— START —

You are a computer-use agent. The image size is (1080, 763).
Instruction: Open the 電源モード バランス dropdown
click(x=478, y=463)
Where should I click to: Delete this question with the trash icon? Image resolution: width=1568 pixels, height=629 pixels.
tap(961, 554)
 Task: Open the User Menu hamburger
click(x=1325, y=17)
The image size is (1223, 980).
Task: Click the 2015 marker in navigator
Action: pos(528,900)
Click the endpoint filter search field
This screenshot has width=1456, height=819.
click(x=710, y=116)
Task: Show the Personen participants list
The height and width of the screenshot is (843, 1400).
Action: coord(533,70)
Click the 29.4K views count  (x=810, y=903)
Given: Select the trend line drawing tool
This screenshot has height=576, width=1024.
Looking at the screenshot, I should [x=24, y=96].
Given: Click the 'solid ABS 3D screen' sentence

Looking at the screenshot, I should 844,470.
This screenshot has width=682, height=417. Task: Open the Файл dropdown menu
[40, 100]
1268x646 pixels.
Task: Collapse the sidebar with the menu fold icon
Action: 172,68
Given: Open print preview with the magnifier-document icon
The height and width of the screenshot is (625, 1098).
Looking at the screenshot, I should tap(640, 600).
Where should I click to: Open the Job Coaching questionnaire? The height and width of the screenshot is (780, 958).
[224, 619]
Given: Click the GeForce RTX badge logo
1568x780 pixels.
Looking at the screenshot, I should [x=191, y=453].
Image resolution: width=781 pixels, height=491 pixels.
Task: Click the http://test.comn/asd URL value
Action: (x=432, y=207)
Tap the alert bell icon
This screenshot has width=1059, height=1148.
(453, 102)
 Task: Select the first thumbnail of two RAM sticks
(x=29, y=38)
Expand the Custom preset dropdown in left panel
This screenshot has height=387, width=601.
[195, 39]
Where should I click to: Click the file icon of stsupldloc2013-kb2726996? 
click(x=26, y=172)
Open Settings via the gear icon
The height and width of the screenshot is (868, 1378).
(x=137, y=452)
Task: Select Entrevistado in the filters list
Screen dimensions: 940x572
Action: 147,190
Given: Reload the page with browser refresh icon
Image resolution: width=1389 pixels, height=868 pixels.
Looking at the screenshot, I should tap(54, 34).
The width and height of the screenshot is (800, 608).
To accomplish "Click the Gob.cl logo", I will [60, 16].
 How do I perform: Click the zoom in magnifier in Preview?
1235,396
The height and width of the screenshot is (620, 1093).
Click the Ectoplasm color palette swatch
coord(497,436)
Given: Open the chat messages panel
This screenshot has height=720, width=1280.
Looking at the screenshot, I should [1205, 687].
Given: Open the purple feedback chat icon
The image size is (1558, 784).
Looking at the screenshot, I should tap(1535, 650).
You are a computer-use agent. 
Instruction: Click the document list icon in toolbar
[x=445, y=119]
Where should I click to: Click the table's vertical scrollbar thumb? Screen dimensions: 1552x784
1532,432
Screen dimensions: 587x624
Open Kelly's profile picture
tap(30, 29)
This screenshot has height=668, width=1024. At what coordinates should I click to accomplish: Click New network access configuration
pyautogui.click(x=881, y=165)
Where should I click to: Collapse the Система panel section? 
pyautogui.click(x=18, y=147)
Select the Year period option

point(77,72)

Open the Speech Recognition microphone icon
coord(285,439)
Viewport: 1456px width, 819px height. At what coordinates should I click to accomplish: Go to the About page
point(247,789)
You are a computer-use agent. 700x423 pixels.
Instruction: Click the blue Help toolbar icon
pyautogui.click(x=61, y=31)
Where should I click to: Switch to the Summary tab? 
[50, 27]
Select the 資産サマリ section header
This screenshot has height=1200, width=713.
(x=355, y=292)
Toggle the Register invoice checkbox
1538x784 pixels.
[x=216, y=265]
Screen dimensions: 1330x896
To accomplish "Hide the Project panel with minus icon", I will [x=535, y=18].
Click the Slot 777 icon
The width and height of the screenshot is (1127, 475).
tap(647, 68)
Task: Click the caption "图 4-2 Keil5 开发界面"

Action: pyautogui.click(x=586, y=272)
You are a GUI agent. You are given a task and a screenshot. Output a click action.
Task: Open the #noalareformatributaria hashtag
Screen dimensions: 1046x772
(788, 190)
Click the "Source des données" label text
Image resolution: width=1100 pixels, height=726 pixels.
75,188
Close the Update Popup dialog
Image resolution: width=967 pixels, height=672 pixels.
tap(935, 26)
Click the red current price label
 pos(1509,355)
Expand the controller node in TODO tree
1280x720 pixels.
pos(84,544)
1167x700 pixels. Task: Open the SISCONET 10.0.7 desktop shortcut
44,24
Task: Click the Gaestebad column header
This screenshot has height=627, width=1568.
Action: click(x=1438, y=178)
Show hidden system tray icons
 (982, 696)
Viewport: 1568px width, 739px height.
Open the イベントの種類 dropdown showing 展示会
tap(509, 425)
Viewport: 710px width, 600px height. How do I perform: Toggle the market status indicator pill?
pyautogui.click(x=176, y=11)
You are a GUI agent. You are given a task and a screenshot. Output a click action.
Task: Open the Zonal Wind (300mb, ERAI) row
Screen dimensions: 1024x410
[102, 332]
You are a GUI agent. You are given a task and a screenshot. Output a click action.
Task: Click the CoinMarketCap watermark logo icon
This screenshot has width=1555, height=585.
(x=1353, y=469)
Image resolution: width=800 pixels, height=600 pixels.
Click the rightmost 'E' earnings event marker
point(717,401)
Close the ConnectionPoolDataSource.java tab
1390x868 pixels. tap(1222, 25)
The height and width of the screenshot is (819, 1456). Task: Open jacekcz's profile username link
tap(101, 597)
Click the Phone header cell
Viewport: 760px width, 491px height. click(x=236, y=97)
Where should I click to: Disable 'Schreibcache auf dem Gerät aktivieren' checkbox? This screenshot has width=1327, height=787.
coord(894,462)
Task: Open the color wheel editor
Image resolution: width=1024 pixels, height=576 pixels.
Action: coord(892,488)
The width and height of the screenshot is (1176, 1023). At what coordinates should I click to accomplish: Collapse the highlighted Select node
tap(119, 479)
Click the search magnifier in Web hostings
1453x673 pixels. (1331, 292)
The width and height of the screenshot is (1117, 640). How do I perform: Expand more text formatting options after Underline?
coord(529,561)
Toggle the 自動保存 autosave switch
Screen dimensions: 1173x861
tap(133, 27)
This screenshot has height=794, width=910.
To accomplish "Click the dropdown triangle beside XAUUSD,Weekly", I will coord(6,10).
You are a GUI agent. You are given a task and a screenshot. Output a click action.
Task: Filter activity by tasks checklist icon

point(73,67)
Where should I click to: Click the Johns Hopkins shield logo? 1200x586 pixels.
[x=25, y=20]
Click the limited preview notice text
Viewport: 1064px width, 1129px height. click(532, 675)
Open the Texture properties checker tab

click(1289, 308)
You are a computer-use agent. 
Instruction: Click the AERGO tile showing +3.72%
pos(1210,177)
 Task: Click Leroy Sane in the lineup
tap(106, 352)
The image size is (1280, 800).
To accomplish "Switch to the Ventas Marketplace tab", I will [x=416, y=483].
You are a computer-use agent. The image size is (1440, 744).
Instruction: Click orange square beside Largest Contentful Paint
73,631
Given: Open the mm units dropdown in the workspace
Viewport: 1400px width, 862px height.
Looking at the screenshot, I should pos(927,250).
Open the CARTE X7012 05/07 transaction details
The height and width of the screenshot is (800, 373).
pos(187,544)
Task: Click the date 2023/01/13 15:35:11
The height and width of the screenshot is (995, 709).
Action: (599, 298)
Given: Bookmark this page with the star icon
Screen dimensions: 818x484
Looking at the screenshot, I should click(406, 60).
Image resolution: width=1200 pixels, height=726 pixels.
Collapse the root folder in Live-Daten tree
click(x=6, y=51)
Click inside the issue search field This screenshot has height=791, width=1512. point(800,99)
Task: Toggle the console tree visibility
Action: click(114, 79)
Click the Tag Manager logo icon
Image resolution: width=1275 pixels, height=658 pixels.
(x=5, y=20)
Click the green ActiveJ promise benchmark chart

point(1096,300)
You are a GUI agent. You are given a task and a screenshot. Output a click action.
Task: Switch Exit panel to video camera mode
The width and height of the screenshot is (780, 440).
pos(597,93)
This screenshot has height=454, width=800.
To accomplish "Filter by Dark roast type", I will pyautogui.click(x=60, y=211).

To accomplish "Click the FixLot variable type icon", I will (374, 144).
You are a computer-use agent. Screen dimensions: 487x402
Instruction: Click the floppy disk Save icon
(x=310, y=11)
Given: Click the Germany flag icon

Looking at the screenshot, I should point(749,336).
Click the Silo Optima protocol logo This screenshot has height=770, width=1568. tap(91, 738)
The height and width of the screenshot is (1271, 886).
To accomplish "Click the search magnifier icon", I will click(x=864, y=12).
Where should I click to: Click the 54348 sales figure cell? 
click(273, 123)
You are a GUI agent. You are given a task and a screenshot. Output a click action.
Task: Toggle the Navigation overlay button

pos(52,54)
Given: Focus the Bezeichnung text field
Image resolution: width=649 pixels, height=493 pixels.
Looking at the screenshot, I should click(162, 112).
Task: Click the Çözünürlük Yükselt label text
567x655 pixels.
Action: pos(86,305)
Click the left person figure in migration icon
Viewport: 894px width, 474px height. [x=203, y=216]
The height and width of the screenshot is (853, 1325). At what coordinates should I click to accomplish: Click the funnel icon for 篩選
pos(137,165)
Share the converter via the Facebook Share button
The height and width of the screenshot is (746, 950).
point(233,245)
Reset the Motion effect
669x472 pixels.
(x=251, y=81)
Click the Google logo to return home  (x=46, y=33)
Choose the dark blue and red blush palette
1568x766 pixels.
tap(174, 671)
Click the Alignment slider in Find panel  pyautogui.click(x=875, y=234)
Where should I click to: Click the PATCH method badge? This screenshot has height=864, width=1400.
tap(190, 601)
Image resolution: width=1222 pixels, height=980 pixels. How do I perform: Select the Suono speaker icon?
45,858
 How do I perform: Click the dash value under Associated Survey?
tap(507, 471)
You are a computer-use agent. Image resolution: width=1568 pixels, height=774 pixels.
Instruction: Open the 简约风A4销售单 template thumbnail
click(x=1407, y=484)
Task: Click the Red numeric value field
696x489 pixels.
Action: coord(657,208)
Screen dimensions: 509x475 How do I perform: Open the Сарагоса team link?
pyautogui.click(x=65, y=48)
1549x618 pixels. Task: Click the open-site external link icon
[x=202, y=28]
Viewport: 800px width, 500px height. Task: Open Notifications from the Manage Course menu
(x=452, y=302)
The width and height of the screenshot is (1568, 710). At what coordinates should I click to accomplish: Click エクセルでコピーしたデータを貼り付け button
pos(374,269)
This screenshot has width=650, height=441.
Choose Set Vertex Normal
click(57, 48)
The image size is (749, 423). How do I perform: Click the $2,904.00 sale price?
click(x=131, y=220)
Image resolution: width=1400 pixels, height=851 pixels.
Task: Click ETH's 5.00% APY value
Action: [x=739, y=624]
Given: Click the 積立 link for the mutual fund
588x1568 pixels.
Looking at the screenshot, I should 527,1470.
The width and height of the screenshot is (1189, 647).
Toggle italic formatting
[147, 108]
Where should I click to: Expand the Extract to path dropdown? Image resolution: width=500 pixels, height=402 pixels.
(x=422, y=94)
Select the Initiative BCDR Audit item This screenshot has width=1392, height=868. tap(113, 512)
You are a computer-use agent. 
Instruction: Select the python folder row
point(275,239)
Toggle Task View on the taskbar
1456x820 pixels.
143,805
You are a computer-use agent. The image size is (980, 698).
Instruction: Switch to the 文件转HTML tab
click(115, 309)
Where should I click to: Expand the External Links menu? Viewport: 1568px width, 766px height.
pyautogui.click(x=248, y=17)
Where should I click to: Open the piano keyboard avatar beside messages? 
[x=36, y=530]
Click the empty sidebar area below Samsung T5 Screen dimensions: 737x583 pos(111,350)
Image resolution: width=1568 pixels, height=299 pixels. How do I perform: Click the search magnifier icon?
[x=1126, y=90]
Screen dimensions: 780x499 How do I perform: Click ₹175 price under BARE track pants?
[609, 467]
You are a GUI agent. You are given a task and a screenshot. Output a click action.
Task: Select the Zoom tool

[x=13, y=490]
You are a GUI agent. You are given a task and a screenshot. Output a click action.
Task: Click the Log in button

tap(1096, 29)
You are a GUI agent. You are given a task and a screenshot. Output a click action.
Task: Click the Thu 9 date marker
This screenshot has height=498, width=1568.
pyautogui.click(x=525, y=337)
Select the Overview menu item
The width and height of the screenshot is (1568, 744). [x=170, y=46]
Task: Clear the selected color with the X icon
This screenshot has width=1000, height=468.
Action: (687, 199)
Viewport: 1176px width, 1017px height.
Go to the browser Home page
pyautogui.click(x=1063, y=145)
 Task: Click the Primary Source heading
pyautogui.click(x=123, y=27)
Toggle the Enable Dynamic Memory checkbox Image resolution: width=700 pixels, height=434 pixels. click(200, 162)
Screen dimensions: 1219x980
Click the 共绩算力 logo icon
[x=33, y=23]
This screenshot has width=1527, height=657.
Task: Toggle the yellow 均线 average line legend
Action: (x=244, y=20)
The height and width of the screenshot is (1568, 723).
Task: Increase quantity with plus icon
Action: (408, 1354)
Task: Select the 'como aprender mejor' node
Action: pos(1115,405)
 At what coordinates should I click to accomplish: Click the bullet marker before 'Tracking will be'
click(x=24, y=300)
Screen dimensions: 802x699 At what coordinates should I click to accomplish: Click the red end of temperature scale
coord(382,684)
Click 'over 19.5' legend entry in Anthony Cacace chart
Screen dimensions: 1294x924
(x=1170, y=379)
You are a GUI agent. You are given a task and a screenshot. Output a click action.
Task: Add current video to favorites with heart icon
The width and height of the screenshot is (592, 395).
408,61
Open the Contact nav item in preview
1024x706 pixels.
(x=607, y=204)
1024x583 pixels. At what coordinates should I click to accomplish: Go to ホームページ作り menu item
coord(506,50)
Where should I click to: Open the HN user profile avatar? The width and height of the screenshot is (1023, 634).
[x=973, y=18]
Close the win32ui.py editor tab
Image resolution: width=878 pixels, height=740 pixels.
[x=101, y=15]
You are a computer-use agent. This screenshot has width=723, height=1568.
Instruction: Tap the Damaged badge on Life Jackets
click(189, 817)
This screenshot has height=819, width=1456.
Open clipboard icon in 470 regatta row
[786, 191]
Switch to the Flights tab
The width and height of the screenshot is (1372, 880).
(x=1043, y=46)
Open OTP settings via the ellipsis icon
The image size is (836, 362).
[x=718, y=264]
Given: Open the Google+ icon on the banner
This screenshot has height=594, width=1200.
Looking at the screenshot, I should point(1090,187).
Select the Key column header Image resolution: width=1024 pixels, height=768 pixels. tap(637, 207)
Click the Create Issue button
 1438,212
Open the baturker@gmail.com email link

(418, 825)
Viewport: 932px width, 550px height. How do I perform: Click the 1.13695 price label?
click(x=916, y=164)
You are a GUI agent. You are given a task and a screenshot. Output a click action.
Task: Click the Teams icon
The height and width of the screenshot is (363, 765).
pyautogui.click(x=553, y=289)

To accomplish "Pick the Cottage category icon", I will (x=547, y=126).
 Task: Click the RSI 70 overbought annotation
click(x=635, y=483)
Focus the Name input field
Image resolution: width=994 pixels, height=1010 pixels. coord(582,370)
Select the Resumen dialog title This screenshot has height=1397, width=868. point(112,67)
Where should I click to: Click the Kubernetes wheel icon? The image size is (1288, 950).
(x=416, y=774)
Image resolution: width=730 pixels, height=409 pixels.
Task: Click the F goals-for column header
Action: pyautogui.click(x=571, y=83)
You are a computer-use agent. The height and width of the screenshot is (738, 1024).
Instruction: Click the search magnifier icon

— END —

Task brief =
Copy the material verbatim from the line with "Click the Create Issue button" up to and including the line with "click(x=916, y=164)".

Response =
Click the Create Issue button
 1438,212
Open the baturker@gmail.com email link

(418, 825)
Viewport: 932px width, 550px height. How do I perform: Click the 1.13695 price label?
click(x=916, y=164)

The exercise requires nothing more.